Rows from a dataset
begin

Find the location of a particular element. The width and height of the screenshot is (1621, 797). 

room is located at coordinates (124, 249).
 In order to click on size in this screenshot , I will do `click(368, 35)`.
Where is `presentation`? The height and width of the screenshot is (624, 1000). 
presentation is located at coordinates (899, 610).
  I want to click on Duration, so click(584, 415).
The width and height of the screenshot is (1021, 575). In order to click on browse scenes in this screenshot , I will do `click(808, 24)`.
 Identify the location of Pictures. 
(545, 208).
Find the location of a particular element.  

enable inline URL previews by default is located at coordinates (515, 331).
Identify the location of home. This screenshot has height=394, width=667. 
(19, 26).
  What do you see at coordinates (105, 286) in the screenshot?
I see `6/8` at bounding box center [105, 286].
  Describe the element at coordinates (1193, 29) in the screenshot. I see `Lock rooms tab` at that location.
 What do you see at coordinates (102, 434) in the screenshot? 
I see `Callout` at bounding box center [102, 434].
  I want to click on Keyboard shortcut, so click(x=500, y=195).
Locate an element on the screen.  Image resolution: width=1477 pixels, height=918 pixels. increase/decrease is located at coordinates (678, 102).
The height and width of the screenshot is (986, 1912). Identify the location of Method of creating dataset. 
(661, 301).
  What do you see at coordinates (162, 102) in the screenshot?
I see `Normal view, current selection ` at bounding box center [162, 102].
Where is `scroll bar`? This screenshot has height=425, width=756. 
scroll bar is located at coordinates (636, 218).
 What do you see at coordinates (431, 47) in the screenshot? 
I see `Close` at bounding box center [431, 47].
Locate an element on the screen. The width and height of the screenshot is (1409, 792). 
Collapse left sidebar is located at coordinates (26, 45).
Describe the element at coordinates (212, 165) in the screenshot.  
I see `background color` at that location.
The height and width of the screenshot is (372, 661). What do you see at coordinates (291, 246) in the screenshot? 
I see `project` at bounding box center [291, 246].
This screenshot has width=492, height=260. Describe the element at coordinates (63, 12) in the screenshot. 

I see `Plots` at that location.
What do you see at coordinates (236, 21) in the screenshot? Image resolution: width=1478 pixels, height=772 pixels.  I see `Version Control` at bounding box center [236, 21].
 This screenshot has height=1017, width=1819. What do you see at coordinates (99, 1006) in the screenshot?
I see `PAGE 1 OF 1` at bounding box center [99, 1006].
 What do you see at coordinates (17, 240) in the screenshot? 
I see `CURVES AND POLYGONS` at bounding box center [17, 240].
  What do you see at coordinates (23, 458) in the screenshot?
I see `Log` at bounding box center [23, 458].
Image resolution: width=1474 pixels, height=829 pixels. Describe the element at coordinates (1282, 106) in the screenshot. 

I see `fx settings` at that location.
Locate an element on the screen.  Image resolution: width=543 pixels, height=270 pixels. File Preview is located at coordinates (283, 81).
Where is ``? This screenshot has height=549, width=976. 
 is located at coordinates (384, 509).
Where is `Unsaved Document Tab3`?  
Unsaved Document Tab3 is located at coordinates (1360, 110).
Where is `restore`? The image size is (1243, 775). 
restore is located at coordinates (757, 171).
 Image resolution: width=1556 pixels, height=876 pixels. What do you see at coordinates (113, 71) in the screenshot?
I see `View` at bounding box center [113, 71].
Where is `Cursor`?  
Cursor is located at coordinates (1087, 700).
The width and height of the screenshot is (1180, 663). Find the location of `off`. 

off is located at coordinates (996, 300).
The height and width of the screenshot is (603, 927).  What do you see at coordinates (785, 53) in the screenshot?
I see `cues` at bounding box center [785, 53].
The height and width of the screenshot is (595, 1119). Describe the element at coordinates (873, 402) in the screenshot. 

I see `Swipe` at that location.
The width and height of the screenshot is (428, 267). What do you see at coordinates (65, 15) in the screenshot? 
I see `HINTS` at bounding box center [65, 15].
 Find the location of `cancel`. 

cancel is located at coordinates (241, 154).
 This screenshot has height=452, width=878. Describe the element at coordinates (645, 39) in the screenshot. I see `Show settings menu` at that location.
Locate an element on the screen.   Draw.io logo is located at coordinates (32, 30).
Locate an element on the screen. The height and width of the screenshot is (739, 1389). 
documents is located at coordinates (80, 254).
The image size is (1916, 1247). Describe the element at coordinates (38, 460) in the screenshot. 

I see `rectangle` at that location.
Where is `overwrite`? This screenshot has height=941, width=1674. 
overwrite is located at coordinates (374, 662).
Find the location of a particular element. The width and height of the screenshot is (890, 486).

end

**Task**
Rewrite the items above, replacing "width and height" with "size" and keeping everything else the same.

**Response to the exercise**
Find the location of a particular element. The size of the screenshot is (1621, 797). 

room is located at coordinates (124, 249).
 In order to click on size in this screenshot , I will do `click(368, 35)`.
Where is `presentation`? The height and width of the screenshot is (624, 1000). 
presentation is located at coordinates (899, 610).
  I want to click on Duration, so click(584, 415).
The size of the screenshot is (1021, 575). In order to click on browse scenes in this screenshot , I will do `click(808, 24)`.
 Identify the location of Pictures. 
(545, 208).
Find the location of a particular element.  

enable inline URL previews by default is located at coordinates (515, 331).
Identify the location of home. This screenshot has height=394, width=667. 
(19, 26).
  What do you see at coordinates (105, 286) in the screenshot?
I see `6/8` at bounding box center [105, 286].
  Describe the element at coordinates (1193, 29) in the screenshot. I see `Lock rooms tab` at that location.
 What do you see at coordinates (102, 434) in the screenshot? 
I see `Callout` at bounding box center [102, 434].
  I want to click on Keyboard shortcut, so click(x=500, y=195).
Locate an element on the screen.  Image resolution: width=1477 pixels, height=918 pixels. increase/decrease is located at coordinates (678, 102).
The height and width of the screenshot is (986, 1912). Identify the location of Method of creating dataset. 
(661, 301).
  What do you see at coordinates (162, 102) in the screenshot?
I see `Normal view, current selection ` at bounding box center [162, 102].
Where is `scroll bar`? This screenshot has height=425, width=756. 
scroll bar is located at coordinates (636, 218).
 What do you see at coordinates (431, 47) in the screenshot? 
I see `Close` at bounding box center [431, 47].
Locate an element on the screen. The size of the screenshot is (1409, 792). 
Collapse left sidebar is located at coordinates (26, 45).
Describe the element at coordinates (212, 165) in the screenshot.  
I see `background color` at that location.
The height and width of the screenshot is (372, 661). What do you see at coordinates (291, 246) in the screenshot? 
I see `project` at bounding box center [291, 246].
This screenshot has width=492, height=260. Describe the element at coordinates (63, 12) in the screenshot. 

I see `Plots` at that location.
What do you see at coordinates (236, 21) in the screenshot? Image resolution: width=1478 pixels, height=772 pixels.  I see `Version Control` at bounding box center [236, 21].
 This screenshot has height=1017, width=1819. What do you see at coordinates (99, 1006) in the screenshot?
I see `PAGE 1 OF 1` at bounding box center [99, 1006].
 What do you see at coordinates (17, 240) in the screenshot? 
I see `CURVES AND POLYGONS` at bounding box center [17, 240].
  What do you see at coordinates (23, 458) in the screenshot?
I see `Log` at bounding box center [23, 458].
Image resolution: width=1474 pixels, height=829 pixels. Describe the element at coordinates (1282, 106) in the screenshot. 

I see `fx settings` at that location.
Locate an element on the screen.  Image resolution: width=543 pixels, height=270 pixels. File Preview is located at coordinates (283, 81).
Where is ``? This screenshot has height=549, width=976. 
 is located at coordinates (384, 509).
Where is `Unsaved Document Tab3`?  
Unsaved Document Tab3 is located at coordinates (1360, 110).
Where is `restore`? The image size is (1243, 775). 
restore is located at coordinates (757, 171).
 Image resolution: width=1556 pixels, height=876 pixels. What do you see at coordinates (113, 71) in the screenshot?
I see `View` at bounding box center [113, 71].
Where is `Cursor`?  
Cursor is located at coordinates (1087, 700).
The size of the screenshot is (1180, 663). Find the location of `off`. 

off is located at coordinates (996, 300).
The height and width of the screenshot is (603, 927).  What do you see at coordinates (785, 53) in the screenshot?
I see `cues` at bounding box center [785, 53].
The height and width of the screenshot is (595, 1119). Describe the element at coordinates (873, 402) in the screenshot. 

I see `Swipe` at that location.
The size of the screenshot is (428, 267). What do you see at coordinates (65, 15) in the screenshot? 
I see `HINTS` at bounding box center [65, 15].
 Find the location of `cancel`. 

cancel is located at coordinates (241, 154).
 This screenshot has height=452, width=878. Describe the element at coordinates (645, 39) in the screenshot. I see `Show settings menu` at that location.
Locate an element on the screen.   Draw.io logo is located at coordinates (32, 30).
Locate an element on the screen. The height and width of the screenshot is (739, 1389). 
documents is located at coordinates (80, 254).
The image size is (1916, 1247). Describe the element at coordinates (38, 460) in the screenshot. 

I see `rectangle` at that location.
Where is `overwrite`? This screenshot has height=941, width=1674. 
overwrite is located at coordinates (374, 662).
Find the location of a particular element. The size of the screenshot is (890, 486).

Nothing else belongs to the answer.